Canine Hyperadrenocorticism (Cushing's Disease): NAVLE Study Guide
Cushing’s disease is one of the highest-yield endocrine topics on the NAVLE, and it rewards students who know the details. The NAVLE loves to test the difference between pituitary-dependent hyperadrenocorticism (PDH) and adrenal-dependent hyperadrenocorticism (ADH), the interpretation of the low-dose dexamethasone suppression test, and how you manage each form. Get comfortable with those distinctions and you’ll handle whatever signalment they throw at you.
What Is Hyperadrenocorticism?
Hyperadrenocorticism means chronic excess of cortisol. In dogs, it’s almost always either PDH (overactive pituitary producing too much ACTH, which drives both adrenal glands to produce excess cortisol) or ADH (a unilateral adrenal tumor secreting cortisol autonomously).
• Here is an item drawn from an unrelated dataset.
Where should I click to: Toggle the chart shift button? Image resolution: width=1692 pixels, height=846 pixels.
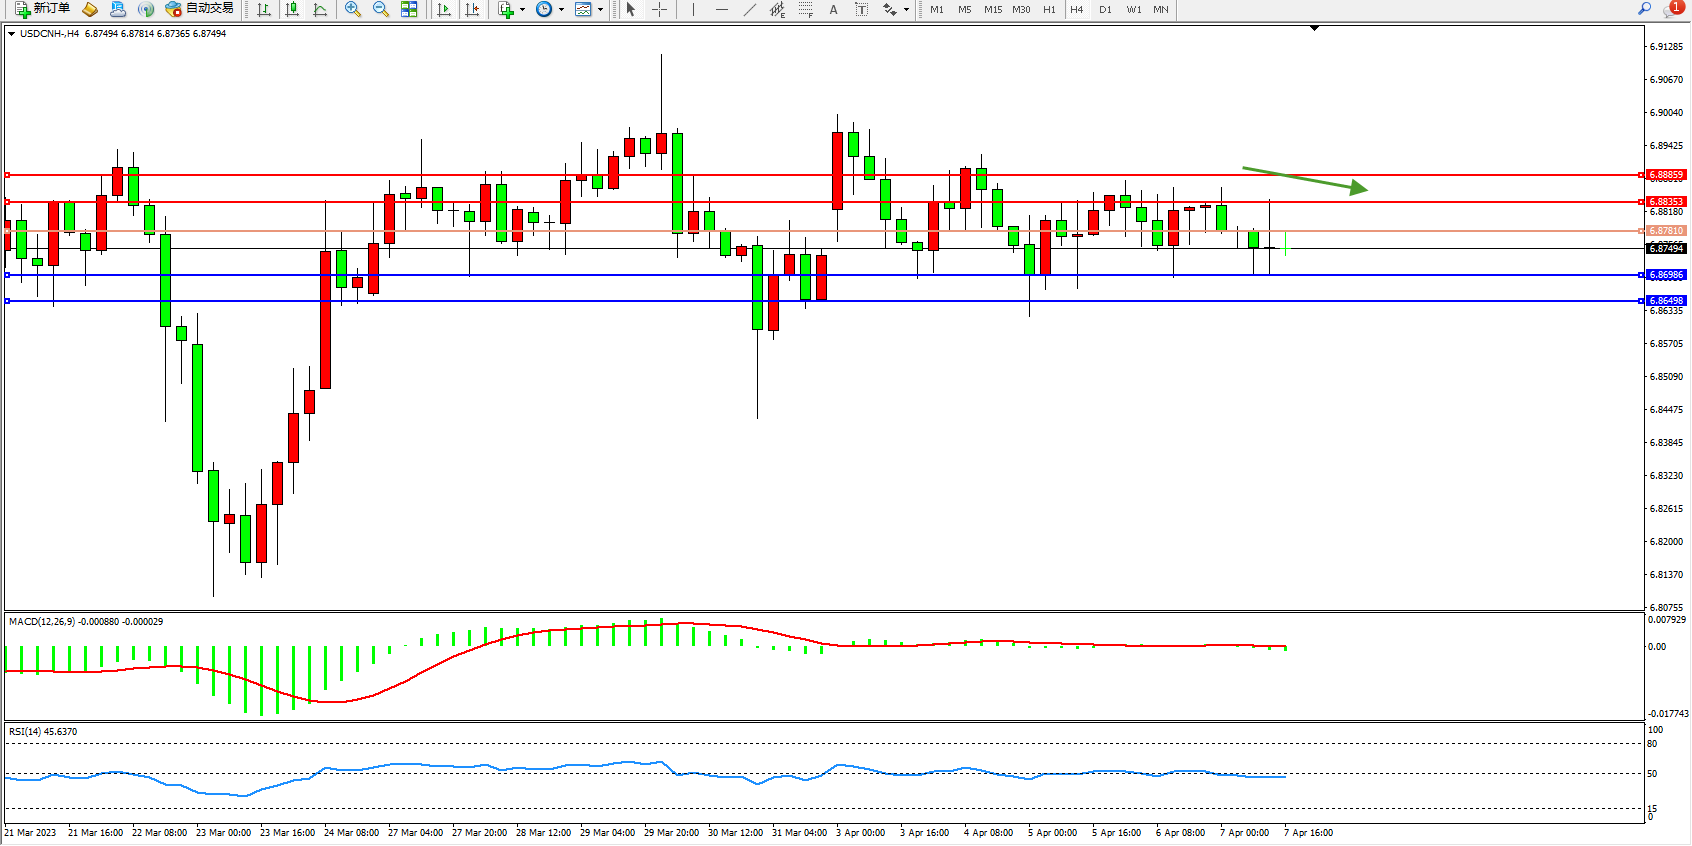[472, 9]
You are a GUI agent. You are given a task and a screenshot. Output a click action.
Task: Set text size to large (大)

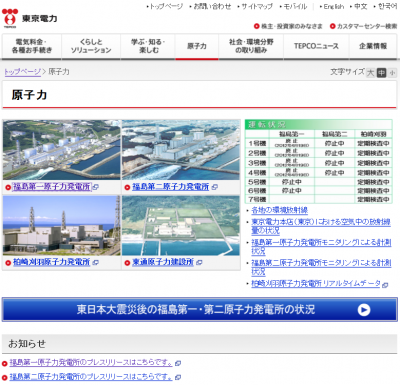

A small percentage is iatrogenic — caused by exogenous glucocorticoid administration.
PDH accounts for roughly 85% of naturally occurring Cushing’s. ADH accounts for about 15%. On the exam, if they give you a middle-aged to older dog with a pot belly, panting, PU/PD, and alopecia, your first thought should be PDH in a small-to-medium breed.